Thursday December 3rd, is International Day of Persons with Disabilities. Did you know that? Most people don’t. It seems like people with disabilities are only really paraded about in the media with any regularity during autism-vaccine-conspiracy outcry and the Special Olympics. For all of their other day-to-day real life existence (and for their friends and family supporting them), these publicized stories are but brief moments in their life and not nearly as significant as the everyday struggles they encounter.

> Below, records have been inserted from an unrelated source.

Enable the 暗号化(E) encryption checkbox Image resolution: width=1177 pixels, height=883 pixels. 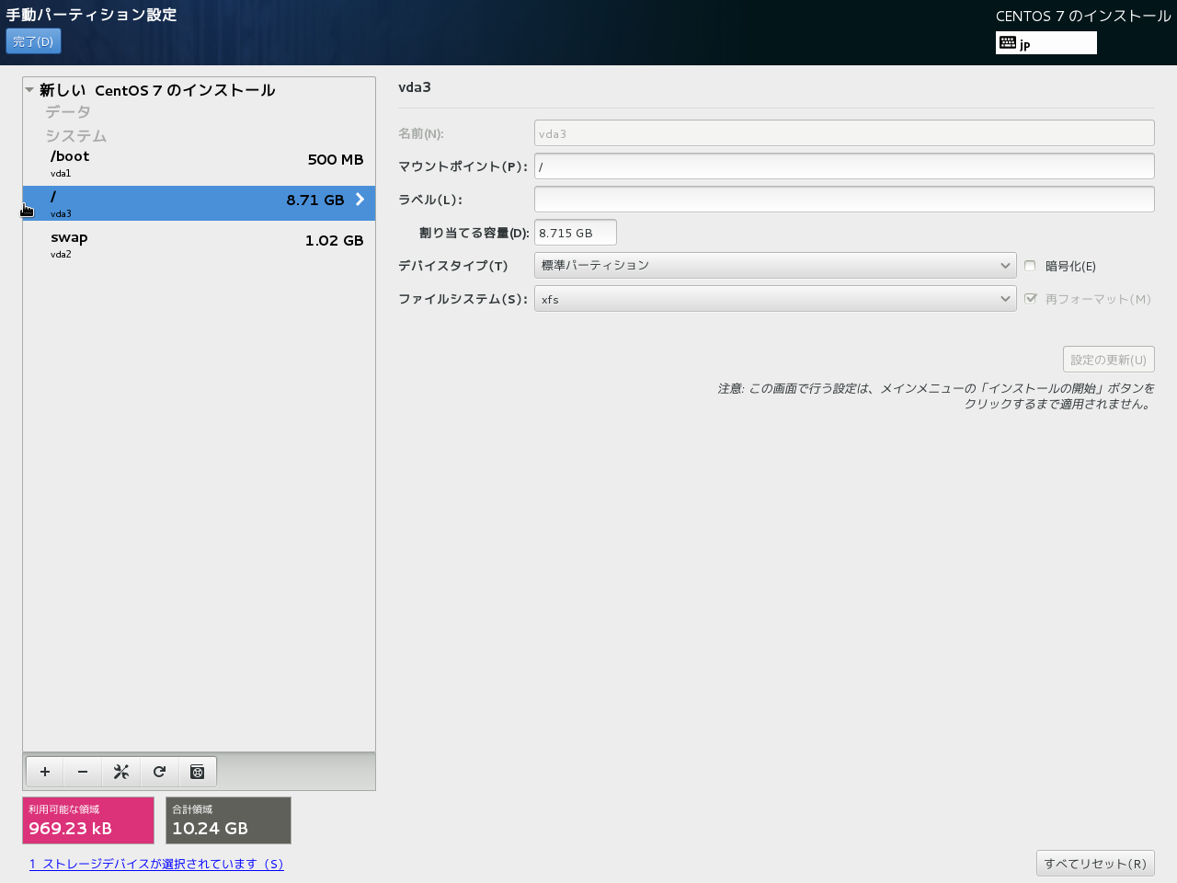click(x=1030, y=266)
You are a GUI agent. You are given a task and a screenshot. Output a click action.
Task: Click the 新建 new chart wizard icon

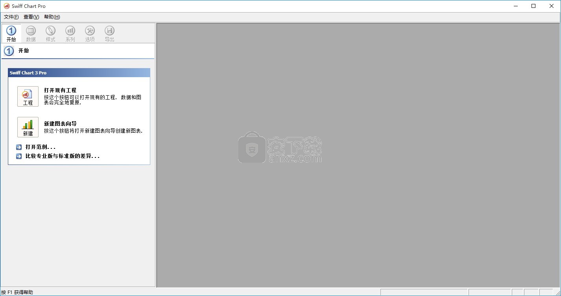[x=28, y=127]
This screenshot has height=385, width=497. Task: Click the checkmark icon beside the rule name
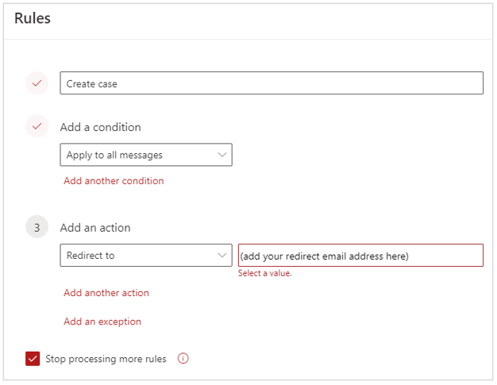point(37,83)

And when I say struggles, I’m not patronizingly talking about their possible inability to articulate something, or walk, or whatever else we lump in with our societal idea of disability. I’m referring to the level of discrimination, lack of acceptance, brutality, rejection, and cruelty that they often endure because of their conditions. My first thought when hearing of this shooting was that this was a hate crime, and at the time ofwriting this piece, there’s no clear answer as to if that’s indeed the case. Leslie and I discussed this briefly, and she was surprised. Why would people hate people with disabilities? she asked. Why attack them?
And much like all of you are likely telling your children, about this shooting, the Paris attacks, the shootings before that, and before that, the answer is some variation of “sometimes people hate people for reasons that make no real sense, and then they do horrible things, and we don’t know why.” It’s what I told Leslie. It’s what I told my sister. And it’s all I can tell myself.
My intent for this post was originally to write about how each and every one of us should embrace our differences and how disability is a crappy and clinical label for a type of difference between some people and others. To hold up the banner of ability, of the struggle and triumphs a person witnesses and participates in as the family member of someone who faces each day the same way that each of us does, only with a much taller mountain to climb.
Instead, I watch my friends’ Facebook feeds fill with an outpouring of emotion, and from the fleets of those who have children, so many anguished comments about not knowing how to explain this to their kids – again. So I began sending a link to child psychiatrist Dr. Gail Beck’s post on talking about public tragedy with kids to everyone I knew.
But even this isn’t really enough.
Explaining scary things and scary times to children is not that different than explaining things to certain groups of people with developmental disabilities, particularly developmental delays. I know for a fact that there are some parents who read this blog who are parenting adult children with disabilities, the ones whose children will never completely grow up, move out, or move on with their lives. I say that with understanding and affection. It’s a different parenting road we all have, the families of people with disabilities, and there’s nothing wrong with it. I just want you to know that Dr. Beck’s article is just as applicable to you in your capacity as a parent of an adult-aged child as it is to parents with young children.
For my sister’s part, she was grief stricken by what happened. I rushed home from work to find her curled on the couch, watching the news. We’ve talked a bit since things have calmed, and the one thing that she said that chilled me to the bone was this:
“What if my friends are dead?”
What in the world can we even say to questions like this?